__Task directions__: Taking the line with "Task: Open the 5:35" as the first and the line with "This screenshot has height=580, width=800." as the last, set down exactly every line in that range from the entries below, and no more.

Stored items:
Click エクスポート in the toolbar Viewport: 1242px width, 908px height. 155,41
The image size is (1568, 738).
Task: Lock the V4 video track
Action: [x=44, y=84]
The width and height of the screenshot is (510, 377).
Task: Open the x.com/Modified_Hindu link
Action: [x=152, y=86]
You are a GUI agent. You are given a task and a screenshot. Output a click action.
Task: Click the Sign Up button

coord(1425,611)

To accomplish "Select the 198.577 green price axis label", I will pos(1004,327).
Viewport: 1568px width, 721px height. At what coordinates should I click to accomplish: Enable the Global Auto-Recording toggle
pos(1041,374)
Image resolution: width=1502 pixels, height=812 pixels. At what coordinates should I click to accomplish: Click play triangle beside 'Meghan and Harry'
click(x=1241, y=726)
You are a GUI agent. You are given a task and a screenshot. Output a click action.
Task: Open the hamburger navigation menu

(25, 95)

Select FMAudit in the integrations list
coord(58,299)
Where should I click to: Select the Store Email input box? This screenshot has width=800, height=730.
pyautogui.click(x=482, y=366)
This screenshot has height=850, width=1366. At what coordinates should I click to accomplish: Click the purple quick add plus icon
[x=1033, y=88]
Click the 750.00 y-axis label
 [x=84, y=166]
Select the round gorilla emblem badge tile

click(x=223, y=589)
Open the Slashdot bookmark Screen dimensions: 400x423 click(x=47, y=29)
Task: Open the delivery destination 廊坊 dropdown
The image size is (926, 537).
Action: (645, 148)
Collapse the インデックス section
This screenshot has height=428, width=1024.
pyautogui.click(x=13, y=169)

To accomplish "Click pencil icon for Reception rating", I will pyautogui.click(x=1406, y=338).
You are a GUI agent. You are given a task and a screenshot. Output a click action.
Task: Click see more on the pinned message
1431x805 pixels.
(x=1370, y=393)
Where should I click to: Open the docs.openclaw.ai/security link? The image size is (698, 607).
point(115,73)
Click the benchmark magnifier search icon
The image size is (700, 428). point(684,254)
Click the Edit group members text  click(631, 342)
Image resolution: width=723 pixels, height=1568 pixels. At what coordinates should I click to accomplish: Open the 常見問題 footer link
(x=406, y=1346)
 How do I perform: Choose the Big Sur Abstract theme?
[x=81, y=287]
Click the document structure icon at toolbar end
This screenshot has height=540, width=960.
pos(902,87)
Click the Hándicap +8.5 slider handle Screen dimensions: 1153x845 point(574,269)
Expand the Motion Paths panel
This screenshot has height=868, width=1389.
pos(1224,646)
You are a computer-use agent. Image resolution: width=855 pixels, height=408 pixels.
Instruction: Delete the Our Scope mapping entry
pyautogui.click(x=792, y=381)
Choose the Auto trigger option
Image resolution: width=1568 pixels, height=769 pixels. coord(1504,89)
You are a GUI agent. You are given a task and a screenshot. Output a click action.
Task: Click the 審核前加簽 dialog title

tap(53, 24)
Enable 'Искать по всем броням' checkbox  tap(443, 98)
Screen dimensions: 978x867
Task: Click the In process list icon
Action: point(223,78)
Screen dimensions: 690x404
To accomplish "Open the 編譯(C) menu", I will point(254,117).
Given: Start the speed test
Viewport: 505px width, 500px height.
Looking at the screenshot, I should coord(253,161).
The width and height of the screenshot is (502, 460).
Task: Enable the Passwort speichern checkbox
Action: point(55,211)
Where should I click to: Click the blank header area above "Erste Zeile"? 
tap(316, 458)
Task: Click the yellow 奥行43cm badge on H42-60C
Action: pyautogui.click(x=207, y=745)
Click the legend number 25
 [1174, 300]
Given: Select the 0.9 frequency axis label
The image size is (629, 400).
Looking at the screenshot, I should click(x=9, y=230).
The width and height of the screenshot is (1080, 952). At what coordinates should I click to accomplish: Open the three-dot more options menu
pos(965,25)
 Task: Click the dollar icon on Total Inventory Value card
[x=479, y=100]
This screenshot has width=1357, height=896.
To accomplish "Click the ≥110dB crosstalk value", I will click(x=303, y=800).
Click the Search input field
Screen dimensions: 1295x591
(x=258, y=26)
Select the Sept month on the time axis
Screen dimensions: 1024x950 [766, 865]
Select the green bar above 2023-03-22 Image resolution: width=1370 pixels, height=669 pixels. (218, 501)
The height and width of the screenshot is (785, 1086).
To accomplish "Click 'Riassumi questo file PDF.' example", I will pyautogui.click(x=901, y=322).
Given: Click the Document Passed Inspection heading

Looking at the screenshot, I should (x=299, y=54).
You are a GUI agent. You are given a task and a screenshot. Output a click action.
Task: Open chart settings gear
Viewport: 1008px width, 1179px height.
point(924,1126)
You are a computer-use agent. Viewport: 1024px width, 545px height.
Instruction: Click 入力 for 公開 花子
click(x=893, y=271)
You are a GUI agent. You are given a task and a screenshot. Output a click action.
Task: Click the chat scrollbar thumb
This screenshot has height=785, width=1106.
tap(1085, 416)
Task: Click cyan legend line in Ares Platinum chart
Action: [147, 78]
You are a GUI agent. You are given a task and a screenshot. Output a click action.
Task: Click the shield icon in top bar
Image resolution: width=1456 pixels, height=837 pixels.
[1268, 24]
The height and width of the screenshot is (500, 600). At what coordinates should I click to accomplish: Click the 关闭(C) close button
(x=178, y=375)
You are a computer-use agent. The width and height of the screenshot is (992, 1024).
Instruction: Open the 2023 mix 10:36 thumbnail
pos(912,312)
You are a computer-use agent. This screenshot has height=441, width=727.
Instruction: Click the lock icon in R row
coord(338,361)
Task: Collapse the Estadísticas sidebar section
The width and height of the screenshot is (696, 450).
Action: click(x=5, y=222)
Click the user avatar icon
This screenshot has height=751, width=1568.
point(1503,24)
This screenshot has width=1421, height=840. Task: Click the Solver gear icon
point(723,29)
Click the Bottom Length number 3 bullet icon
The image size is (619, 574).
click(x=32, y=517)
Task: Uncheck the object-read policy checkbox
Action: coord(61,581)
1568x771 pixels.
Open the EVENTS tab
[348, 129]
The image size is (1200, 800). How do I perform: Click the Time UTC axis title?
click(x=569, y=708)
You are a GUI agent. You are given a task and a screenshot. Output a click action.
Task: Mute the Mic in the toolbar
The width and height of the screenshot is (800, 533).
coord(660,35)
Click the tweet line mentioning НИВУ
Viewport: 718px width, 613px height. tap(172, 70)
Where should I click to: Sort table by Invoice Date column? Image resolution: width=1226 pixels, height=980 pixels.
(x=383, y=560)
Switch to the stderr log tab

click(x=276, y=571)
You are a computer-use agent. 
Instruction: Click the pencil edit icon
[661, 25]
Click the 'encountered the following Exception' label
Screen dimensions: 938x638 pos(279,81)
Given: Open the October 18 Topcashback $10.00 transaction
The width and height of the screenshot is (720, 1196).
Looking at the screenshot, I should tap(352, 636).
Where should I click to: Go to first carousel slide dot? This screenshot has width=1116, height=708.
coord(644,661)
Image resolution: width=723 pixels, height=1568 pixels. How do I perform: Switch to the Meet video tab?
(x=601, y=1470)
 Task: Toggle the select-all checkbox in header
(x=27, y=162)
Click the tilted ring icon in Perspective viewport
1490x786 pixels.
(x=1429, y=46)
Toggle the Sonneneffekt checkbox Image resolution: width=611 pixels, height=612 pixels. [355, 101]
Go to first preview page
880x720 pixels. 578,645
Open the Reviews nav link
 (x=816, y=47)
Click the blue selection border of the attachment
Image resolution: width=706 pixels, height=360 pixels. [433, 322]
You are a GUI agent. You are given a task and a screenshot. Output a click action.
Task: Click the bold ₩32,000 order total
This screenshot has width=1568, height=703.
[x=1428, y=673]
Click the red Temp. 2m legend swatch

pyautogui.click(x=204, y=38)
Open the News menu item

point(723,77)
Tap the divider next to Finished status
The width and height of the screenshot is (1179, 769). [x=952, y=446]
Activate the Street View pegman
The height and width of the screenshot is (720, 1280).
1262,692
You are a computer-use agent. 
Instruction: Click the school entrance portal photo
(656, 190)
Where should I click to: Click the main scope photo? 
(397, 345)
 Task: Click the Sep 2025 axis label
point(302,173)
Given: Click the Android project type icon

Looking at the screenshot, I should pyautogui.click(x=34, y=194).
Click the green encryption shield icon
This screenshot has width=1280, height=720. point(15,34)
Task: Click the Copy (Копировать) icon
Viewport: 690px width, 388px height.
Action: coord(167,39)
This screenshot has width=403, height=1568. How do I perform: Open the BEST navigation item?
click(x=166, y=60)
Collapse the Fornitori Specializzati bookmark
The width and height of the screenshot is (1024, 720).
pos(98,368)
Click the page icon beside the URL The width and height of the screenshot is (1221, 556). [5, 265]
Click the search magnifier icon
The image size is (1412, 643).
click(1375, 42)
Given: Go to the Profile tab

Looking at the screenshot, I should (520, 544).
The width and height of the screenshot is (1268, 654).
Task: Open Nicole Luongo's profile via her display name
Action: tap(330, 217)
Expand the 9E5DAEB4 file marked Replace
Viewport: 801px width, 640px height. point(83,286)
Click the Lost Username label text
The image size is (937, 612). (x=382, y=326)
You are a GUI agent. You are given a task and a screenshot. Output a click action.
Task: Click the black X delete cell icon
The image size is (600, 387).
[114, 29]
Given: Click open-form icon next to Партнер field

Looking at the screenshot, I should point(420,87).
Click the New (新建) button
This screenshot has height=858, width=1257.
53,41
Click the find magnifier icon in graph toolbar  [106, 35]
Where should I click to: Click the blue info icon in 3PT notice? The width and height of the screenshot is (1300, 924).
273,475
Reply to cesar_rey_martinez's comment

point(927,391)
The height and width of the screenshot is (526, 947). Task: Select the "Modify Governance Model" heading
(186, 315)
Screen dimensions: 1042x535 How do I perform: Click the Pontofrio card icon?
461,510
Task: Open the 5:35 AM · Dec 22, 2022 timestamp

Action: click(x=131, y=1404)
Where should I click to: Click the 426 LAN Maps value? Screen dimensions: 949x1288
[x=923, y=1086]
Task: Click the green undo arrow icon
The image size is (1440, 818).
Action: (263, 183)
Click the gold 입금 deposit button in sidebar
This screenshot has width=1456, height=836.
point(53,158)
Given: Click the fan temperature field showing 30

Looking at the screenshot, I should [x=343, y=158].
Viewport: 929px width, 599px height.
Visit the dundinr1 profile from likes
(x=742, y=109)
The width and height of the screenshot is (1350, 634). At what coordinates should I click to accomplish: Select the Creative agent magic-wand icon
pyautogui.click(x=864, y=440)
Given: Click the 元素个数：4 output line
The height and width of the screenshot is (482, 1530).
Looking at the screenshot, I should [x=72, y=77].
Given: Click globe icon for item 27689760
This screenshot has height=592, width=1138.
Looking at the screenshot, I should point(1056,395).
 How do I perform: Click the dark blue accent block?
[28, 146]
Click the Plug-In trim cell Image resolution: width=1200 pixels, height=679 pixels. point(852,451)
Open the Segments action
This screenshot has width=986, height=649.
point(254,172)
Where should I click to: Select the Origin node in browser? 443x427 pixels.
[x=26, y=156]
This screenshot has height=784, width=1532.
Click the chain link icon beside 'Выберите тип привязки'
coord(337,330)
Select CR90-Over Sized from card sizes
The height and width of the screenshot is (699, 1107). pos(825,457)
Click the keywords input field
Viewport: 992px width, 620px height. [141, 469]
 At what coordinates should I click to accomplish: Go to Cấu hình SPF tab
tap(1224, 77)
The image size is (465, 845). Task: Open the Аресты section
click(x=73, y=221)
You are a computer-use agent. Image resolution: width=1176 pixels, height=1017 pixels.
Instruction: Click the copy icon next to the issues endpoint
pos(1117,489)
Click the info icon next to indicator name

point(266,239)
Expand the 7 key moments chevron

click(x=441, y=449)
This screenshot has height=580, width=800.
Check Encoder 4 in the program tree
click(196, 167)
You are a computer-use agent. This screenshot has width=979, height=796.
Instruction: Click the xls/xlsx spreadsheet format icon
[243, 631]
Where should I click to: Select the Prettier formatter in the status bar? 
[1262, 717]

__Final answer__:
Task: Open the 5:35 AM · Dec 22, 2022 timestamp

Action: click(x=131, y=1404)
Where should I click to: Click the 426 LAN Maps value? Screen dimensions: 949x1288
[x=923, y=1086]
Task: Click the green undo arrow icon
The image size is (1440, 818).
Action: (263, 183)
Click the gold 입금 deposit button in sidebar
This screenshot has width=1456, height=836.
point(53,158)
Given: Click the fan temperature field showing 30

Looking at the screenshot, I should [x=343, y=158].
Viewport: 929px width, 599px height.
Visit the dundinr1 profile from likes
(x=742, y=109)
The width and height of the screenshot is (1350, 634). At what coordinates should I click to accomplish: Select the Creative agent magic-wand icon
pyautogui.click(x=864, y=440)
Given: Click the 元素个数：4 output line
The height and width of the screenshot is (482, 1530).
Looking at the screenshot, I should [x=72, y=77].
Given: Click globe icon for item 27689760
This screenshot has height=592, width=1138.
Looking at the screenshot, I should point(1056,395).
 How do I perform: Click the dark blue accent block?
[28, 146]
Click the Plug-In trim cell Image resolution: width=1200 pixels, height=679 pixels. point(852,451)
Open the Segments action
This screenshot has width=986, height=649.
point(254,172)
Where should I click to: Select the Origin node in browser? 443x427 pixels.
[x=26, y=156]
This screenshot has height=784, width=1532.
Click the chain link icon beside 'Выберите тип привязки'
coord(337,330)
Select CR90-Over Sized from card sizes
The height and width of the screenshot is (699, 1107). pos(825,457)
Click the keywords input field
Viewport: 992px width, 620px height. [141, 469]
 At what coordinates should I click to accomplish: Go to Cấu hình SPF tab
tap(1224, 77)
The image size is (465, 845). Task: Open the Аресты section
click(x=73, y=221)
You are a computer-use agent. Image resolution: width=1176 pixels, height=1017 pixels.
Instruction: Click the copy icon next to the issues endpoint
pos(1117,489)
Click the info icon next to indicator name

point(266,239)
Expand the 7 key moments chevron

click(x=441, y=449)
This screenshot has height=580, width=800.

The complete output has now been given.